執筆者: Jakub Oleksy | @JakubOleksy & Matt Nigh | @mattnigh

エンジニアリング部門のリーダーは常にエンジニアリング チームを最大限に活用するよう要求されています。これはたいてい、どのようなものをどの程度迅速に出荷できるかによって評価されます。しかし、これはよくある罠に陥りがちです。つまり、一度に多くのことをしすぎると、並行作業が増えることでアウトプットも増えると思い込むのです。

私たちは多くの場合、少なくとも誰かに個々の物事のサイクルを担わせているだけで進展していると考え、自分をごまかしているのです。

しかし、やることを減らすことが実際には出荷を増やす鍵であるとしたら?

第一に、物事は出荷され、使用されて初めて有益になることを認識しなければなりません。そのため、目標は常に物事を導き出すことである必要があります。

いったん導出できれば、さらに追求するか否かの決定を含めて、学習し、適応させ、調整することができます。

これは明らかなことに思えます。結局のところ、最重要であると判断する物事の仕上げには必ず優先順位を付ける必要があるからです。

では、私たちに足りないのはどのような点でしょうか? ほとんどの場合、単純に私たちがノーと言えないことです。それ以外のことも素晴らしいアイディアであり、試行すらしないのも難しいでしょう。しかし、こうした決定 (実際には決定力のなさ) のひとつひとつは最も重要な物事を後回しにするだけです。

もうひとつは、関連する問題として、最も重要な作業を選択しても、それがたいてい一体的に遂行されることです。つまり、終了するまで、必要に応じた方向転換が難しいのです。

顧客に継続的な価値を提供する明敏なエンジニアリング チームの運営を目指すにあたって従うべきいくつかの中核的な原則があります。 - すべての作業を可視化する。 - 作業を小さな塊で定義する。 - 進行中の作業を制限する。 - 潜在的な可能性に向けた資金を確保する。 - おまけ: 未知のことに対応できる余力を残しておく。

すべての作業を可視化

エンジニアリング リーダーは、チームが取り組んでいることについての考えが明確であると思いがちです。

作業を可視化させると現実を無視できなくなります。すべてが 1 つの場所に確実に記録されていれば、チームが「些細な機能をもう 1 つだけ」処理できるというフィクションを続けることはできません。

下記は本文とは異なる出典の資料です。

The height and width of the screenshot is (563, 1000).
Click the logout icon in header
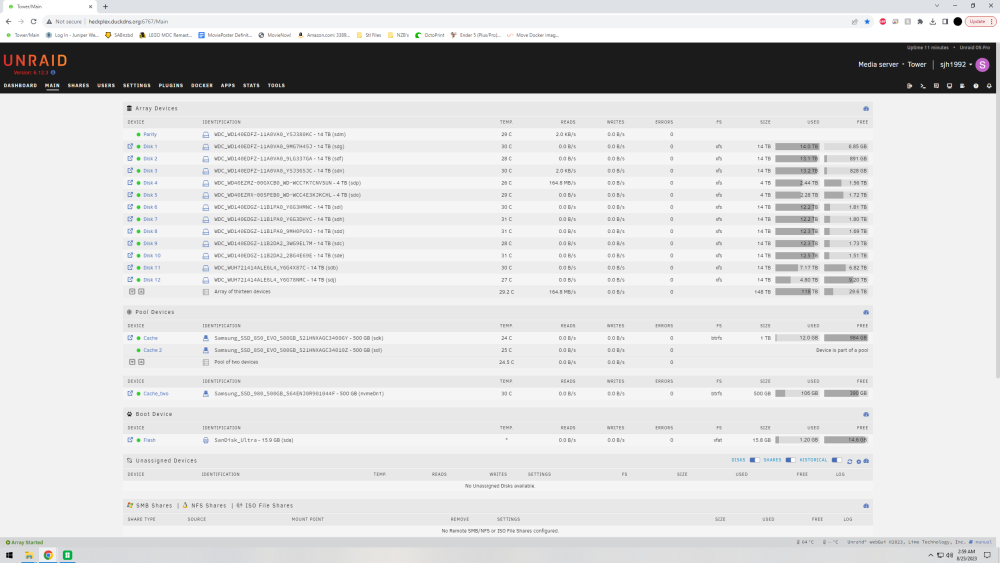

リスト化すると、現実を確認し、過度なコミットメントを遮断し、余力と優先順位について真摯に対話するためのツールを得られます。さらに、視覚化すると問題を可視化できるだけではなく、実現できるソリューションも明確になります。

チームが集中的に取り組んでいるすべての作業を確認できれば、以下のことを実現できます。

- 優先するべき物事について情報に基づく意思決定を行える。 - 中断または中止するべき作業を特定できる。 - 作業を開始しただけということではなく、作業の完遂にチームを集中させ続けることができる。

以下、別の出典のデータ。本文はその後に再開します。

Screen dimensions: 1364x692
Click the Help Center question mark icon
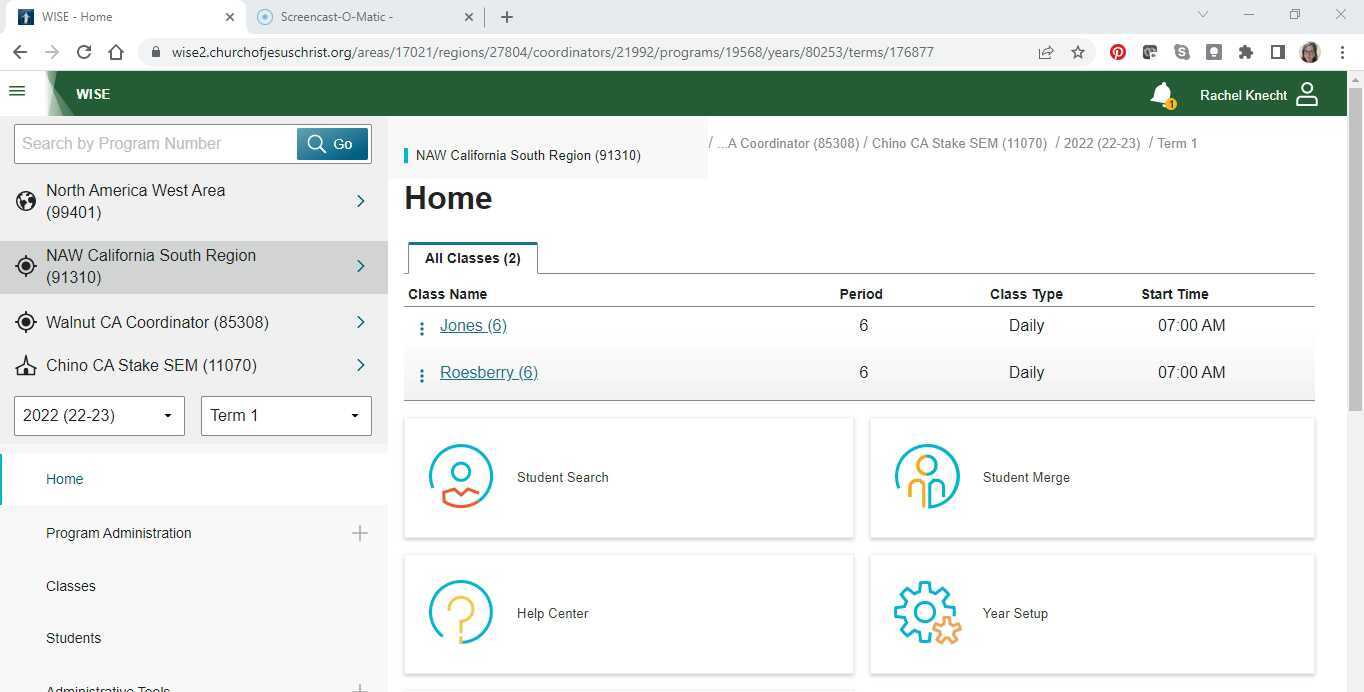click(x=461, y=613)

これは、スーツケースのパッキングのように考えることができます。ジッパーが壊れるまで物を詰め込み続けることもできますが、最初にベッド上に全部並べ、実際に対処しているものが何かを確認することで成功に向けた意識的選択を下すことができます。

すべてを延々と追跡することが目標ではないことを忘れてはなりません。目標は、チームの時間とエネルギーを投じるべき場所についてさらに優れた決定を下す上で十分な現実をはっきりと確認することです。結局、最も生産性の高いチームはすべてを実行していないからです。つまり、適切な物事を実行し、それを完了させています。

作業を小さな塊で定義

エンジニアリング組織で実行できる最も強力な変革のひとつは、作業をより小さなピースに分割することです。この教訓は自身の経歴全体で繰り返し学んだことであり、ほとんどの場合、方向性を調整する必要が生じ、物事の中断という結果に対処せざるを得ませんでした。

 作業項目は大規模にし過ぎると、有意義な進捗を示すことなくチームのエネルギーを消費するブラックホールになります。有能なチームでも数か月に及ぶ開発サイクルで行き詰まり、絶え間なく移動するゴールを追いかけて気運が急低下する可能性があります。

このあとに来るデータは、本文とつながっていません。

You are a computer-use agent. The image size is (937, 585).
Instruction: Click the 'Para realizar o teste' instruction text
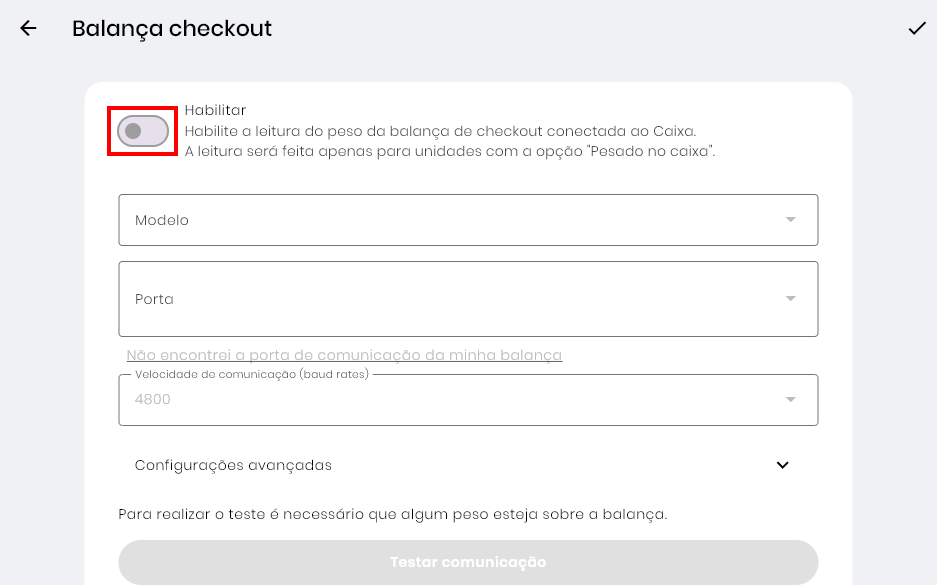392,514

__作業を 1 ~ 2 週間単位にとどめておくと魔法がかかります。__これは恣意的なことではなく、人間の心理とチームのダイナミクスにかかわることです。開発者は有意義な取り組みを 1 週間以内に完了できると成功を規則正しく体験できます。そしてモチベーションを維持できます。さらに、個々のフローの状態を維持できます。最も重要なこととして、開発者は必要に応じ、何か月にも及ぶ作業を棒に振ることなく迅速に方向転換できます。

作業をより小さな塊に分割することで、熟考と調整の時間を生み出すこともできます。このアプローチは GitHub において、大量の内部ツールを出荷することから、社内開発チームと顧客の双方にメリットのある反復的な改善を実現することへ進化する上で私たちの助けとなりました。個々の小さな塊によって「これは引き続き適切な方向に私たちを導いているか?」と問いかける機会を得られました。

また、この小さな塊でコラボレーションも強化されています。作業を 1 ~ 2 週間単位にとどめておくことで以下を実現できます。

- コード レビューを管理しやすくなる。 - 知識の共有を自然に行えるようになる。 - チームの組み合わせを効果的に行えるようになる。 - フィードバック ループを強化できる。 - 開発リスクを低減できる。

__しかし、本当に重要なポイントは、作業を小さな塊にすることで開発者フローをサポートしやすくなることです。__開発者は、ゴールを確認できて短い時間枠で有意義な物事を完了できると理解すれば集中力を維持することができます。大量の機能による複雑性に惑わされることもありません。気運も維持できます。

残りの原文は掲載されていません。